Realisiert hat den rund 30-minütigen Film der Verein „Jüdisches Forum für Demokratie und gegen Antisemitismus“ (JFDA). Dessen Geschäftsführer Levi Salomon, der selbst auf unzähligen Demonstrationen vor Ort war, betonte im Rahmen der Premierenveranstaltung die Bedeutung dieser Dokumentation. Und in der Tat, diesen Film sollte man sehen – unabhängig des eigenen Interesses für die Situation in Nahost. Denn der Film zeigt auf eindrückliche Weise, wie sich seit zwei Jahren auf deutschen Straßen Antisemitismus Bahn bricht – mehr oder weniger hemmungslos. Häufig getarnt kommt der Judenhass als eine angebliche legitime Kritik an Israel oder am Zionismus daher. In gut platzierten O-Tönen wird eine solche Rechtfertigung widerlegt – etwa wenn die Antisemitismusforscherin Monika Schwarz-Friesel 2.000 Jahre alte Kontinuitäten antisemitischer Stereotype, wie die der Ritualmordlegende, aufzeigt. Diese Verschwörungserzählung stammt aus dem Mittelalter. Juden wurden beschuldigt, christliche Kinder zu entführen und für religiöse Rituale zu töten. Auf Demonstrationen heute wird beispielsweise „Kindermörder Israel“ skandiert.

„Gewöhnungseffekt“ bei Gewalt

Darüber hinaus zeigt der Film größtenteils Ausschnitte von dutzenden Demonstrationen in Berlin, die das JFDA filmisch begleitet hat. An einigen Stellen wäre eine Untertitelung der gerufenen Parolen für ein besseres Verstehen sinnvoll gewesen. Nichtsdestotrotz transportieren allein schon die Bilder den schieren Hass gegen Israel und Juden auf beängstigende Weise.

In der Dokumentation kommt auch die FDP-Politikerin Karoline Preisler zu Wort. Sie ist selbst bei unzähligen Demonstrationen vor Ort, um auf das Schicksal der israelischen Geiseln im Gazastreifen aufmerksam zu machen.

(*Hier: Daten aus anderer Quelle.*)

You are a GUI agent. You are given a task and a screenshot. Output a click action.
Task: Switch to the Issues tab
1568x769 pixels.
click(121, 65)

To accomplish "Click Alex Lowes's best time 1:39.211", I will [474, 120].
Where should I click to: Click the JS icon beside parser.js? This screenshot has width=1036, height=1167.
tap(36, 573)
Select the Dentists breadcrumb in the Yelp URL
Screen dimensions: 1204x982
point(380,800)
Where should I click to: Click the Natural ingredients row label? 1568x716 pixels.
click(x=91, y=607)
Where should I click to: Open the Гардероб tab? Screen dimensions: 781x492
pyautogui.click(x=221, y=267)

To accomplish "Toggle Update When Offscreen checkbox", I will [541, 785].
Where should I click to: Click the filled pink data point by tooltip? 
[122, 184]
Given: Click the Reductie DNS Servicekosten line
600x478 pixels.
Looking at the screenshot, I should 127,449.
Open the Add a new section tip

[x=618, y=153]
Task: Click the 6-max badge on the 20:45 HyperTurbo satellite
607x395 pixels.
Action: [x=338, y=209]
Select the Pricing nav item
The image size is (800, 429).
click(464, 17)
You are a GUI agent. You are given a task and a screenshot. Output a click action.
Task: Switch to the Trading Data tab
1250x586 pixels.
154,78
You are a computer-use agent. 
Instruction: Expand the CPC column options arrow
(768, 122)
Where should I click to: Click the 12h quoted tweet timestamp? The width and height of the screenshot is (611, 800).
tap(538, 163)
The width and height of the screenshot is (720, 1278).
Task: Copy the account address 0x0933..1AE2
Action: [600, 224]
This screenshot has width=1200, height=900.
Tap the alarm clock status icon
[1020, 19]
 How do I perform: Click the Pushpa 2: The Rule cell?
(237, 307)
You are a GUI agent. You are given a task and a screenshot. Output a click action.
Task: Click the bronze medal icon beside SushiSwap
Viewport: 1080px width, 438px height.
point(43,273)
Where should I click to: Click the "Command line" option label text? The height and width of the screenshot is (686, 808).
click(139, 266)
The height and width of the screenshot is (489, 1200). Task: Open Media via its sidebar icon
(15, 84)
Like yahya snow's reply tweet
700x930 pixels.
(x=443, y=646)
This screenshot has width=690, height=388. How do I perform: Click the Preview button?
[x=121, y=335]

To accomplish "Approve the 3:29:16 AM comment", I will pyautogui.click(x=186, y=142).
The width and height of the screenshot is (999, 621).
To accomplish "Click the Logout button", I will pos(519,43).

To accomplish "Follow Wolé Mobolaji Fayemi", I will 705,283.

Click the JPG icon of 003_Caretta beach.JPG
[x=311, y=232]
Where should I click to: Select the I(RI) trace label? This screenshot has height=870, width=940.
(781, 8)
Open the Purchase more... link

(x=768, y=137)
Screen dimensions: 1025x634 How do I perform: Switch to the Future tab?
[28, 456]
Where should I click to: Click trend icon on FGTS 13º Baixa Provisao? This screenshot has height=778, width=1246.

Im Rahmen der Premierenveranstaltung sagte sie, dass sie eine Zunahme der Gewalt auf diesen Demos bemerke. Diese richte sich vor allem gegen Polizei und Journalisten. In den vergangenen Jahren habe sich diesbezüglich ein „Gewöhnungseffekt“ bei vielen Demonstranten eingestellt. Sie selbst wird ebenso angefeindet. Auf Bildern ist sie meist zum Schutz umringt von Polizisten zu sehen. Für dieses Engagement gegen Antisemitismus wird Preisler im November mit dem Paul-Spiegel-Preis des Zentralrats der Juden ausgezeichnet.

Anders als die kaum auszuhaltenden Bilder der Hamas-Angriffe vom 7. Oktober 2023 ist die Dokumentation über die antisemitischen Demonstrationen in Deutschland zwar aufwühlend, aber erträglich. Die Bilder überfordern nicht. Gerade deshalb ist der Film Pflicht, weil er eindrücklich vor Augen führt, wie sich Antisemitismus hierzulande im öffentlichen Raum Bahn bricht.